CANFIELD, Ohio (WKBN) – Congressman Tim Ryan has spent a lot of time campaigning outside of the Mahoning Valley, trying to convince people in other parts of Ohio that he’s the best candidate to represent Ohio in the U.S. Senate. But on Thursday, he brought the campaign home with an appearance at the Canfield Fair.
Ryan arrived Thursday evening at the Canfield Fair with his son Brady, taking pictures and shaking hands around the Democratic Party’s tent. He’s been campaigning for Ohio’s vacant Senate seat for 16 months.
“I mean, it’s a grind. Not much sleep but it’s been exciting. I love meeting the people around the state,” he said.
Ryan has been to every part of the state.
“All 88 counties. Many of them more than once,” he said.
On Wednesday, he was in Harrison, Ohio, northwest of Cincinnati, on the Indiana border.
“It was awesome. It was like a rural area. There was a gun range behind me, guns are going off. It’s awesome. It’s been great,” he said.
Ryan called Ohio a tale of two states. There’s the new Intel plant in Columbus and Ultium Cells in Lordstown. But other parts have no broadband or infrastructure.
“I think the job of guys like me in the Senate are going to be, how do you plug everybody in and make sure that these forgotten communities can thrive in the new economy?” he said.
Before Ryan walked the fairgrounds, he stopped at a concession stand for a sausage sandwich.

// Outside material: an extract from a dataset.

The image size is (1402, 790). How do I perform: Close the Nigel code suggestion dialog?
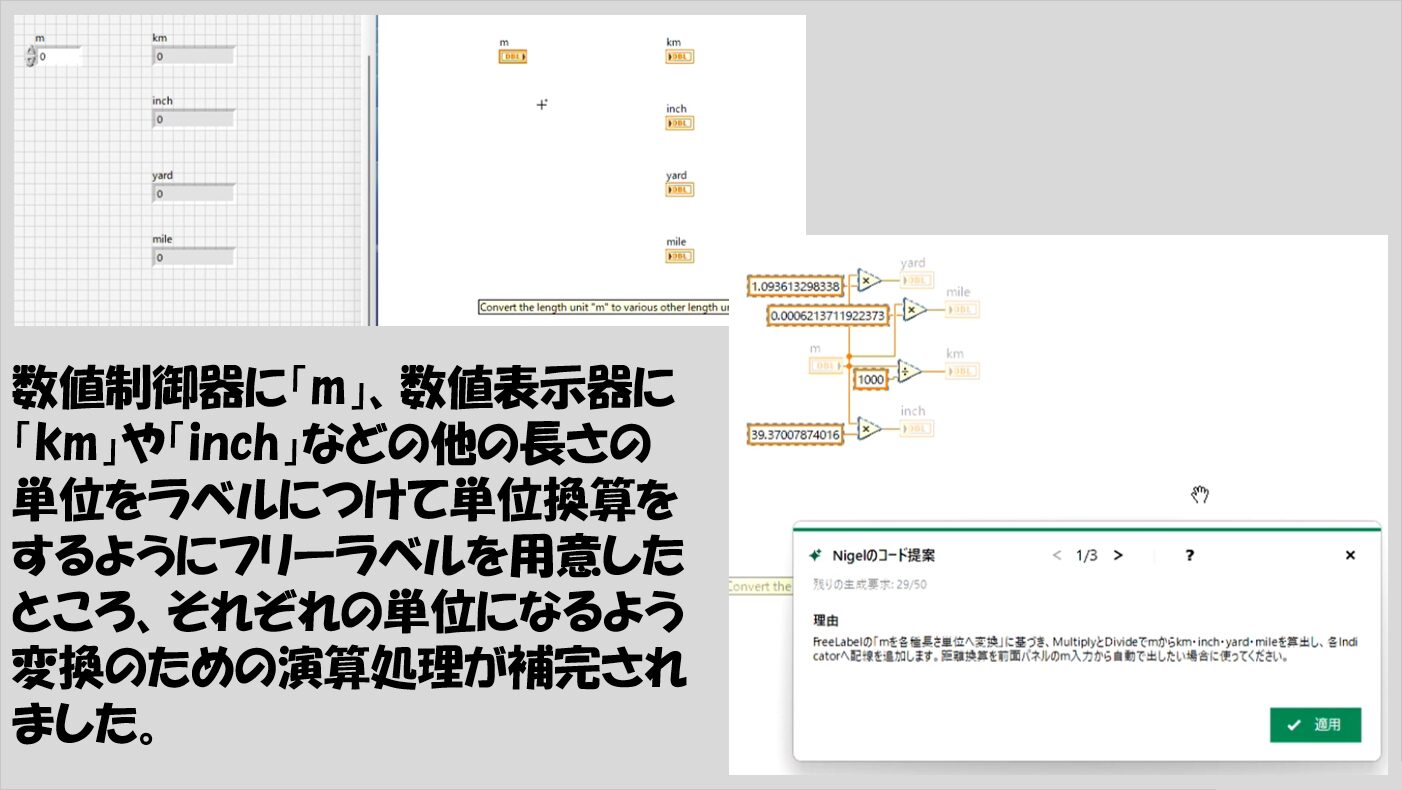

A life-long Democrat, he’s found himself in many communities dominated by Republicans.
“I love it actually. I sit down, I say, ‘Hey look, we’re not going to agree on everything. My wife and I don’t agree on everything. So you and I are never going to agree on everything, so where do we go from there? How can I help? Who’s messing with you? Who can I help you with? What’s the government need to do for you? What does the government need to stop doing that’s causing you trouble? Let’s have a conversation,'” Ryan said.
Ryan says he’s spoken at a Chamber of Commerce in a ruby-red Republican area. He says he tells everyone that he doesn’t care who they voted for, he doesn’t care about their politics — “Let’s talk.”